The effect of Emerson’s rhetoric builds lick by lick so that by the end of the paragraph we have participated in the subtlety and depth of Emerson’s philosophy. Read a few pages of Emerson with some attention, and his incantatory phrasing convinces you utterly because you have not simply listened to his ideas, you have entered into the experience of thinking them.

On one or two occasions, I have drifted into sleep while reading Emerson, induced by the hypnotic succession of his sentences. Not the sleep of boredom, but the sleep in which inner eyes open when outer eyes close. I still held the book in my hands and directed my gaze at it. I did not realize my eyelids had shut, so I continued “reading” Emerson in my head. In my sleep, I seemed to follow with my eyes the black lines of his text on the white page. My mind, as active as if I were awake, picked up and carried forward the stream of Emerson’s thoughts, adding inference after inference, example after example, analogy after analogy. And I expressed those ideas in Emersonian sentences, which just flowed in my mind like prophecy. I seemed to “read” Emerson and create original thoughts indistinguishably. I felt as though I had caught the secret of oratory from Emerson’s words and could, at least for a short time, prophesy in the same vein. I know people who have had the same experience with this author.

[i] Ralph Waldo Emerson, “Nature” in Essays and Lectures (New York: The Library of America, 1983), p. 7.

Reading Is a Dream

In my previous post, I described how Gwendolyn Brooks heard an odd, sing-song voice in her own poems. We all distort the sounds of words in our head, especially when we read silently. In silent reading, time speeds up. The text becomes detached from clock time and instead rushes along like the syncopated images in a dream. The mind can move faster than the tongue, vocal chords, and breath in articulating the words. Most people can read 250 to 300 words a minute silently at a comfortable pace, but we can speak or read aloud comfortably at only about 120-150 words a minute.

Silent reading also exaggerates, almost idealizes the mannerisms of speech. The orator’s intonations become more colorful, more deeply felt. The emphatic parts attain a ringing power, the quiet parts a delicate purity. The lover pleads more ardently. The criminal exculpates himself with sweeter reason. The sentences we voice in our heads follow speech contours we could never use aloud without sounding stilted, pompous, unnatural. The usual pattern of stresses shifts around to accentuate different syllables, and odd rhythms form.

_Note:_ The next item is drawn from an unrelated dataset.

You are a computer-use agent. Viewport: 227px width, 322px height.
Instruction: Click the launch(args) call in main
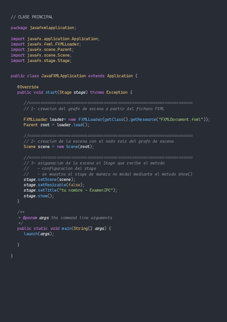[x=38, y=234]

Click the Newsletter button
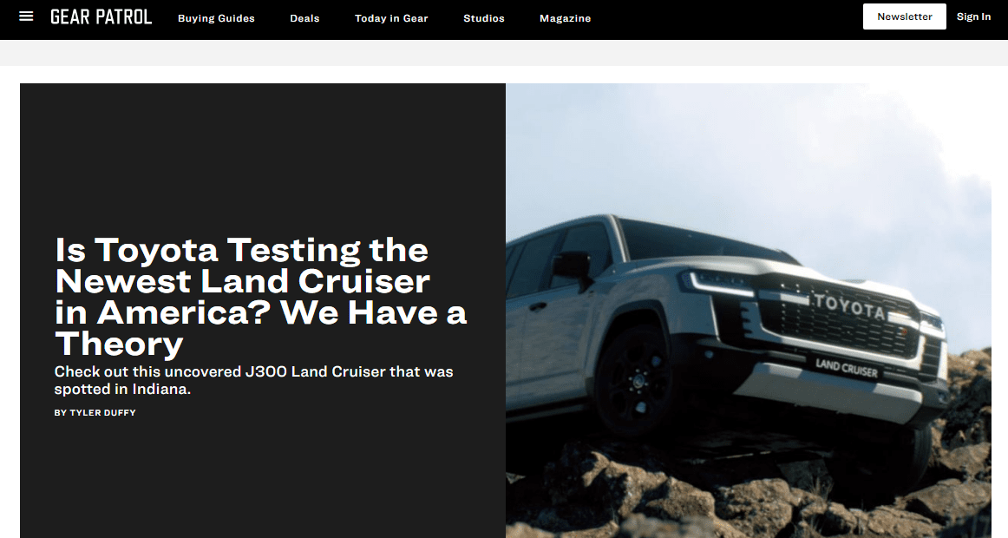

Yet all of this strange soundscape seems perfectly natural when we have immersed ourselves in silent reading. Our internal reading voice differs from a speaking voice much as the action of our dreams differs from the action of people in the physical world. In our dreams, the harder we run the slower we move. We fly. We talk but no one hears us. We switch locations instantly. Emotion suffuses the dreamscape; our experience is bathed in love, beauty, anger, and terror. All of these actions seem normal or at least inevitable while we’re dreaming. Only after we wake and return to the expectations of the physical world does the dream action, already fading from consciousness, seem distorted and funny.

Similarly, when we are reading silently, the voices of the text running through our head sound perfectly normal and inevitable. From habit, as soon as we pick up a book, we instantly drop into a full, self-consistent world which encloses our attention so thoroughly that the world of physical sound never touches it. The contrast between the sound of language in our head and the sound of spoken language never emerges into our consciousness. Either we concentrate on our book and block out ambient noise, or the noise and voices around us distract us from our reading. Without any obvious juxtaposition, we don’t realize silent reading has different rules and behaviors from the physical world. Only those who listen closely, like poets, hear the strange rhythms of a text unfolding in their head. Even then they may not realize how differently the internal and external voices sound.